Text block:
● ● ●

Sorry both of ya guys, I think both of you had wonderful contributions in the past and I am sure you will give us the same in the future, but I am perfectly tired to see you kidnapping the umpteenth thread with what is basically blood feud, camouflaged as innocent technical posts.


----------



## Soren (May 20, 2008)

Since this thread was made why not put it to use ??

So let me start:

Bill, explain to me how the P-51 is close to the Bf-109 in turn performance and how you can justify that claim when all the experts disagree with you let alone aerodynamics itself.

Also where did you get the Idea that aeroelasticity was seen as witchcraft during WW2 ???

You can ask me questions as-well and I'll answer them if you answer mine.


----------



## Hunter368 (May 20, 2008)

I think many of us agree with you Kurfurst, that is why I made this thread.

Both are very smart guys, nice guys also when you get to know them. But that disagree on every freaking thing under the sun.

Soren "Sky is nice and blue today"
Bill "No it is not! Its cloudy"

Soren "Death is final in life"
Bill "No its not, its just the beggining"

Soren "Roses are red"
Bill "No"

Soren "Taxes suck"
Bill " I love taxes"

Soren "P-51 sucks"
Bill "P-51 was the best around fighter of WW2"

Soren "Insert anything about canopy suction here"
Bill "Soren you have no idea what you are talking about"

Soren "Germany could of easily won the war"
Bill "Soren you are crazy"

Soren "Ying"
Bill "Yang"

● ● ●

Dataset extract:
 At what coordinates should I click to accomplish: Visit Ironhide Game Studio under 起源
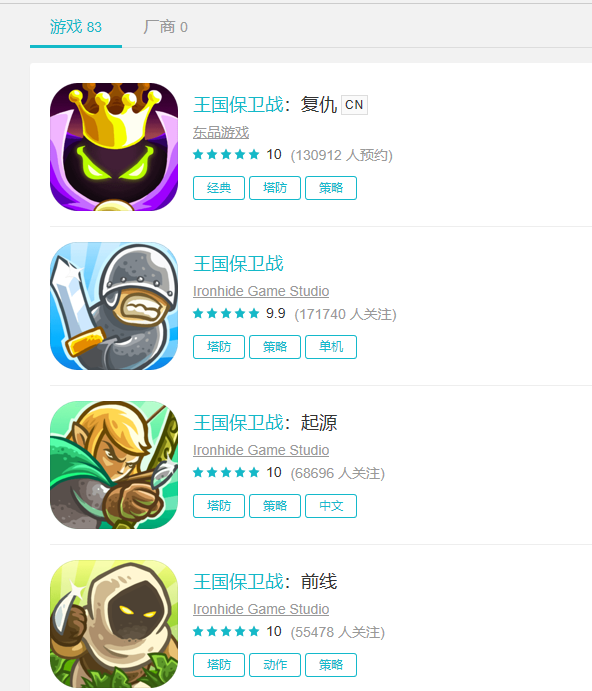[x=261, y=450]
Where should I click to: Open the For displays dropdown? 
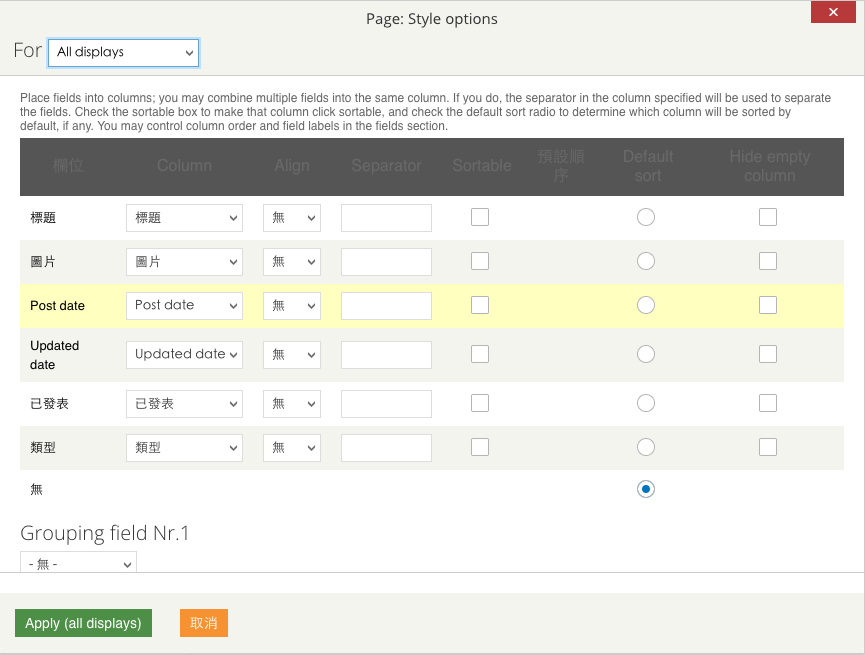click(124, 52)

● ● ●

Things to do:
1. In the forum thread, what does Soren ask Bill to explain about the P-51?
2. Put this sentence from the forum thread into Spanish: "You can ask me questions as-well and I'll answer them if you answer mine."
3. Write the next part of the forum thread about Soren and Bill, starting after its last line.

Results:
1. How the P-51 is close to the Bf-109 in turn performance.

2. Tú también puedes hacerme preguntas y las responderé si tú respondes las mías.

3.
Soren "Cats rule"
Bill "Dogs rule"

Soren "-"
Bill "+"

Soren "109 turns better then 51"
Bill "109 sucks, 51 turns way better"

Endless


----------



## Soren (May 20, 2008)




----------



## Hunter368 (May 20, 2008)

Thank you Soren, glad you could smile at it.


----------



## Njaco (May 20, 2008)

Locked in a camper! Video tape it and we'll make money for the forum off the DVDs!!


----------



## Soren (May 20, 2008)

Well you're absolutely right Hunter368.

The problem was I tried be nice, I tried to follow the forum rules and not sidetrack threads because of some dispute I had with Bill. Bill on the other kept on provoking me in several different threads with completely unrelated topics. I'm sure you noticed his habbit of refering to the "suction debate" in nearly every post in many unrelated threads.

Now that he didn't recieve a warning for this is beyond me as I have recieved warnings for way less, one example was me being rude towards glen which caused Adler PM'ing me and telling me to behave. (He's said it publicly as-well) But does Bill recieve a single warning, despite for being the first to throw the mud on several occasions, nope..

Aaah that was nice, let out some steam


----------



## Hunter368 (May 20, 2008)

Are you sure he has not been given warnings?

Ask Adler to be sure before assuming.


----------



## Soren (May 20, 2008)

Njaco said:


> Locked in a camper! Video tape it and we'll make money for the forum off the DVDs!!



Ever heard of the 5 second knockout ??


----------



## Hunter368 (May 20, 2008)

Yes, but by who? LOL


----------



## Soren (May 20, 2008)

It's a trick mostly only the SAS learn.


----------



## Njaco (May 20, 2008)

aren't the ingrediants cabbage and baked bean?


----------



## Soren (May 20, 2008)

Yeah and a little bit of garlic


----------



## Matt308 (May 20, 2008)

Soren reads War and Peace. Bill consumes an olive branch. The rest of us check our charity tithings to see if we gave a %uck.


----------



## comiso90 (May 20, 2008)

Force them both the watch "Pearl Harbor" (w/o the flight scenes) over and over. The first one to surrender leaves the forum.

.


----------



## Matt308 (May 20, 2008)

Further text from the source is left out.